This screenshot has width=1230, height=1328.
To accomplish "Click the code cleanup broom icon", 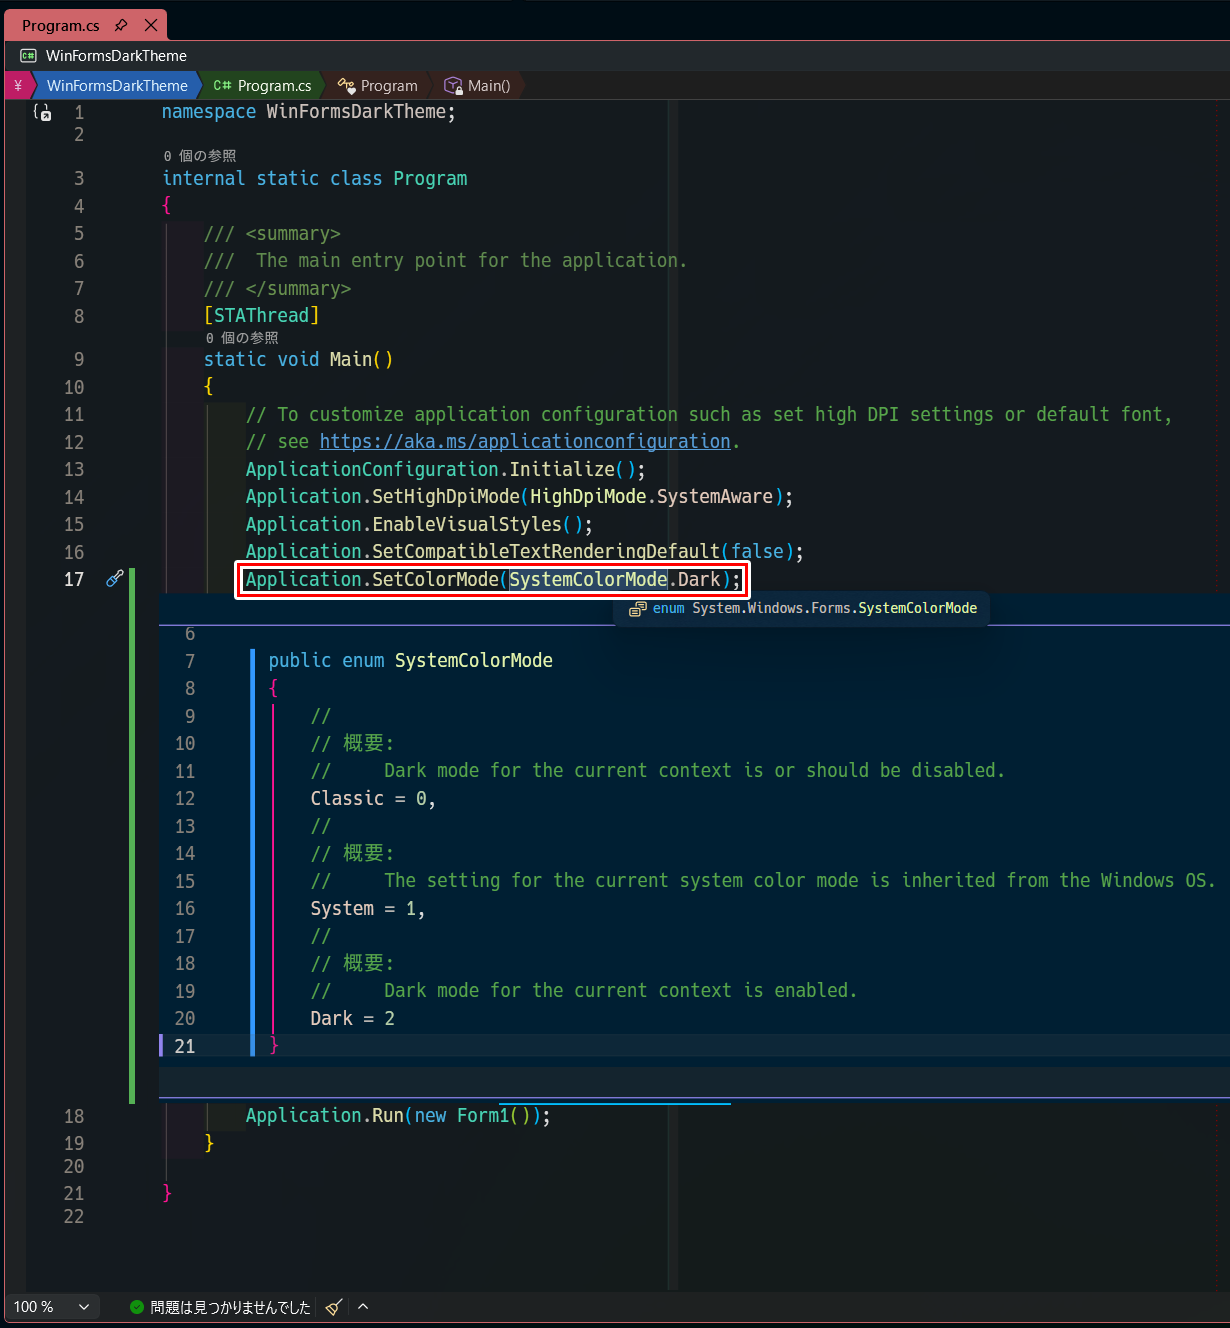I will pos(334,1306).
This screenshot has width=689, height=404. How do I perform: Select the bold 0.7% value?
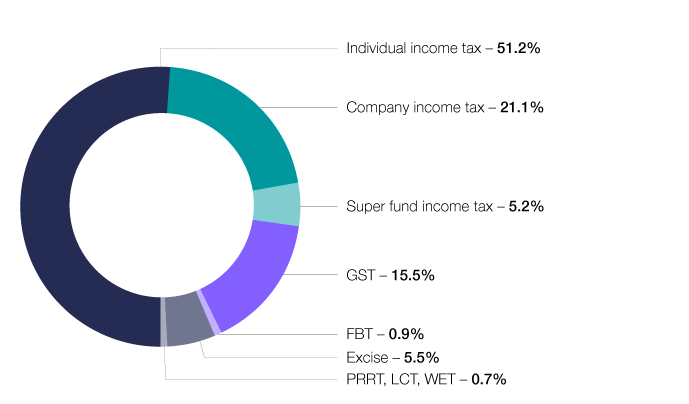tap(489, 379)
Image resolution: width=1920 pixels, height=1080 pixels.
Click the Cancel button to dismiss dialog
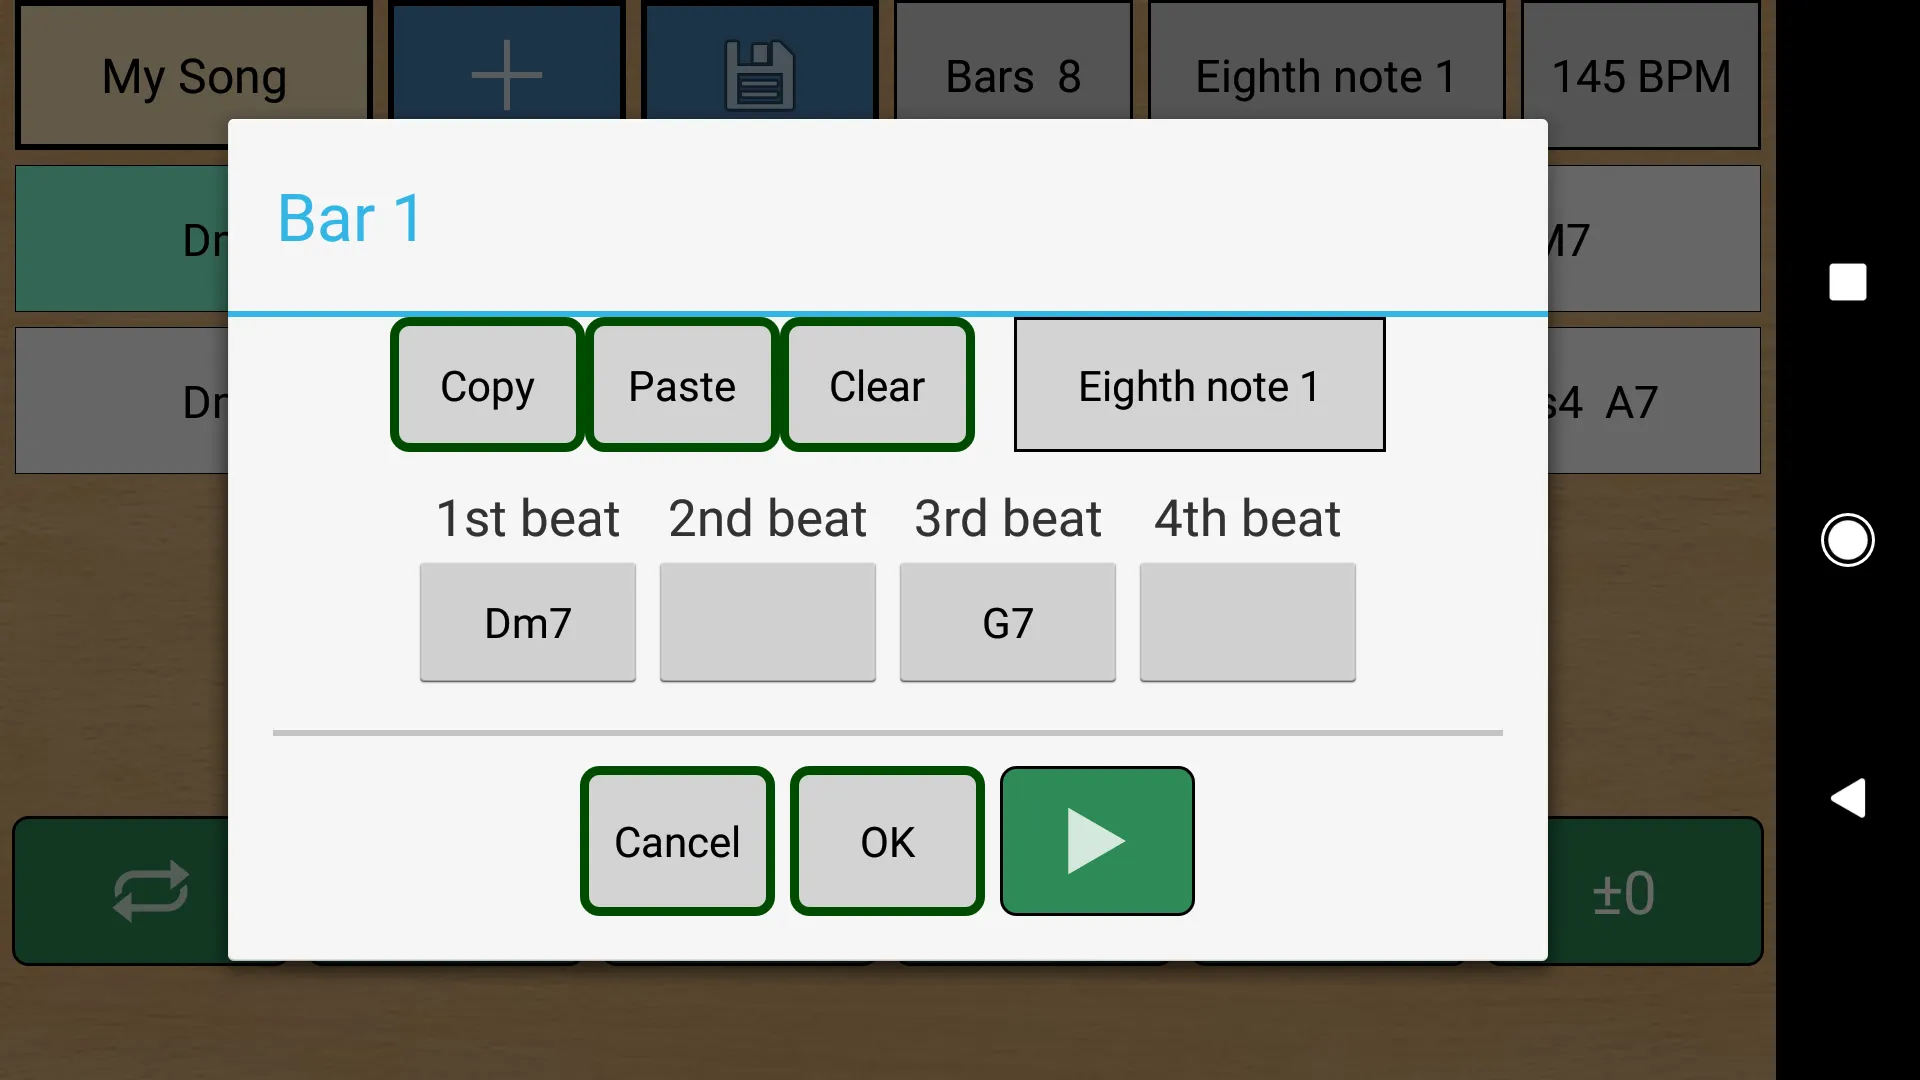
==========
## Exercise requirements
Once the line containing "This screenshot has width=689, height=404." is found, write it out exactly along with every line after it through the end of the listing, excluding pictures.

## Solution below
This screenshot has width=689, height=404. How do I perform: Select the bold 0.7% value?
tap(489, 379)
Image resolution: width=1920 pixels, height=1080 pixels.
Click the Cancel button to dismiss dialog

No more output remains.